Just across from the Microsoft store on London’s Regent Street, and just outside the entrance to the Oxford Circus tube station, the London Police have activated facial recognition technology that uses cameras on top of police vans.
The London Metropolitan Police has insisted the rollout of “live” facial recognition across the British capital aims to reduce serious crime. But its critics decry its impact on privacy in one of the world’s busiest commercial districts.
The technology is relatively simple: cameras scan the faces in the crowd, and when one matches with one on their list of wanted criminal suspects, the police react instantaneously.
But there is concern over claims the technology may falsely identify people as criminals, especially those from ethnic minorities.
A North American NGO called the National Institute of Standards and Technology (NIST) released a report in which it tested technology from nearly 100 different companies, and found that in most cases empirical evidence showed that age, race and gender affected accuracy.

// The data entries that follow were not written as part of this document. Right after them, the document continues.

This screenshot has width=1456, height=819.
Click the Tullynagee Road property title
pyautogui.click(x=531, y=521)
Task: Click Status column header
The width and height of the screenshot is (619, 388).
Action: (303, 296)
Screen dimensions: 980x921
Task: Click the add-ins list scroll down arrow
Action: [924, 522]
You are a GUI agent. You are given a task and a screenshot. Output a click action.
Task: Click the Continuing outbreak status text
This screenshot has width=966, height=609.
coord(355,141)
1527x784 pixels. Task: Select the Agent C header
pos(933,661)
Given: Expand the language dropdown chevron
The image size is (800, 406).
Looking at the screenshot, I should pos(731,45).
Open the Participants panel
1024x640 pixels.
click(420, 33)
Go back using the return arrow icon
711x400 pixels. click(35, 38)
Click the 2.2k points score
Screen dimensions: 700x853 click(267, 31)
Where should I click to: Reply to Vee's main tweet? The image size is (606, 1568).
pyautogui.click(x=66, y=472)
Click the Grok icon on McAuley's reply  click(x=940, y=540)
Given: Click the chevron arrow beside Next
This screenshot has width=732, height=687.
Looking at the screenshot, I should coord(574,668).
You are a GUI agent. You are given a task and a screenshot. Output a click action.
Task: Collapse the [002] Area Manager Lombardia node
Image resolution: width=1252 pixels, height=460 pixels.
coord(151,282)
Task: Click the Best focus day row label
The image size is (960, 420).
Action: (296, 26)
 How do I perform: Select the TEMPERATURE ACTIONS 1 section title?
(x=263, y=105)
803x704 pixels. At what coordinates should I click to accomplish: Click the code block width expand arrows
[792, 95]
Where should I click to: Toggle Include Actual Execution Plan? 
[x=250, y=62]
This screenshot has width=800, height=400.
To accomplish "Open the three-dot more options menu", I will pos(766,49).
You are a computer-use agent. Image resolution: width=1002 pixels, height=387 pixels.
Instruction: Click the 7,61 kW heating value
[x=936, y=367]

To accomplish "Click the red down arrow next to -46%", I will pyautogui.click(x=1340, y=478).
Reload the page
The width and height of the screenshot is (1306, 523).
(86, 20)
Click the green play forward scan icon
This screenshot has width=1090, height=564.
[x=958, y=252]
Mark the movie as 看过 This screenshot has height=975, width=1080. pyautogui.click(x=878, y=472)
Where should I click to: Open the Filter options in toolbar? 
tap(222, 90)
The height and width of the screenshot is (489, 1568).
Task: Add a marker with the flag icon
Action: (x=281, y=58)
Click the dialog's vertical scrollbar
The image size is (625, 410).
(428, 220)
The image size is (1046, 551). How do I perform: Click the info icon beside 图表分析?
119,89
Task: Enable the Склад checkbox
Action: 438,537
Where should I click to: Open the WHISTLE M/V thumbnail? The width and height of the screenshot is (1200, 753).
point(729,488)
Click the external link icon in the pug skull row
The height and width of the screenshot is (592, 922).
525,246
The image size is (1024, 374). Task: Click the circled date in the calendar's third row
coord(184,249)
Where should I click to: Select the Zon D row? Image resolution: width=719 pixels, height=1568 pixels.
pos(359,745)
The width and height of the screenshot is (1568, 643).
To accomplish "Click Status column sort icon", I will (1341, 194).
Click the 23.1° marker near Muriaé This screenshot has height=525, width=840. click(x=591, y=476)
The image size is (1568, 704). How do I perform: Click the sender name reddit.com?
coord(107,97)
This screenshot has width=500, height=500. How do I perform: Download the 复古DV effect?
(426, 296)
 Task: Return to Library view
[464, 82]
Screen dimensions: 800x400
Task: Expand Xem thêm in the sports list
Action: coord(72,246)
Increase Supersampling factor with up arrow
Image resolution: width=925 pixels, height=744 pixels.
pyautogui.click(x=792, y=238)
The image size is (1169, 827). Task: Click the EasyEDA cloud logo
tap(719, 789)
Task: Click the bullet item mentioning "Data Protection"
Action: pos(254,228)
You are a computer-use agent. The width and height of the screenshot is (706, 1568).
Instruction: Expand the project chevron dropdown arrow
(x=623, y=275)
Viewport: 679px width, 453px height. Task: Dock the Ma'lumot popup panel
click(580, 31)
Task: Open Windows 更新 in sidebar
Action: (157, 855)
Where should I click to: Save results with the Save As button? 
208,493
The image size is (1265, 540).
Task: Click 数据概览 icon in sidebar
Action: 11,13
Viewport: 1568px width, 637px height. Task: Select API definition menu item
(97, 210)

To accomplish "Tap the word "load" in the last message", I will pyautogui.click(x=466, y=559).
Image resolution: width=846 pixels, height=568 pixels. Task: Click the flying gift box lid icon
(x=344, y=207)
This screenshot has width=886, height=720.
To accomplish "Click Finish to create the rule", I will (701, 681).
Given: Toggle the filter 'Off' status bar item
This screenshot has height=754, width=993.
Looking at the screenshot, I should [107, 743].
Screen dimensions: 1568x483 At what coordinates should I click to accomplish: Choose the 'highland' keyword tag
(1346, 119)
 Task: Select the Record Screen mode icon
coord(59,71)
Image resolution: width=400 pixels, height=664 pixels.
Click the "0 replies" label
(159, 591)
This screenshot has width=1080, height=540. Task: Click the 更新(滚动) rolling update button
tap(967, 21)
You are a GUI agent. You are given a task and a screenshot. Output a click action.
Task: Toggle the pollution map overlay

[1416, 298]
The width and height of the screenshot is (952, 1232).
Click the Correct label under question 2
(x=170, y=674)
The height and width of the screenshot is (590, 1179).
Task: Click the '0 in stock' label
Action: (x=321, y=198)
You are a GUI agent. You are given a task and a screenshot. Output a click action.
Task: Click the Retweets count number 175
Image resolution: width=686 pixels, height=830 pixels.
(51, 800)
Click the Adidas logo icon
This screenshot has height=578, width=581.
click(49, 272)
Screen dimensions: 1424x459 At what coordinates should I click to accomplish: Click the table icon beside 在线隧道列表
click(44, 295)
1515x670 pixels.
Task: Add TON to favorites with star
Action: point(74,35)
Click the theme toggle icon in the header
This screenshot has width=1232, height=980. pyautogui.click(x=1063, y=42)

It noted that some could misidentify people in certain groups up to 100 times more frequently than others.
Another human rights organisation, Liberty, also wanted to make its presence in the camera area known by handing out flyers asking passers-by to “resist facial recognition”. They believe the technology is most likely to misidentify women and people from black, Asian and minority ethnic communities. For this reason, they are opposed to the police force’s mass-scanning of all faces in range and the consequent harvesting of personal biometric data without consent.
For their part, the Japanese company that provided the technology, NEC, says the system tries to find matches with a pre-collected gallery of the faces of known criminal suspects. As a result, the live facial recognition technology does not store the faces of people who do not appear on any database.
Furthermore, the faces of those who aren’t on watch lists are blurred out in the footage viewed by officers and are not stored on police computers. According to police sources, the cameras will only be used at specific locations for a limited time.
Despite this, the list of organisations coming out against these police measures continues to grow. The Big Brother Watch organisation believes that never before have London citizens been subjected to identity checks without suspicion, let alone on a mass scale. They argue the technology makes citizens less free and no safer.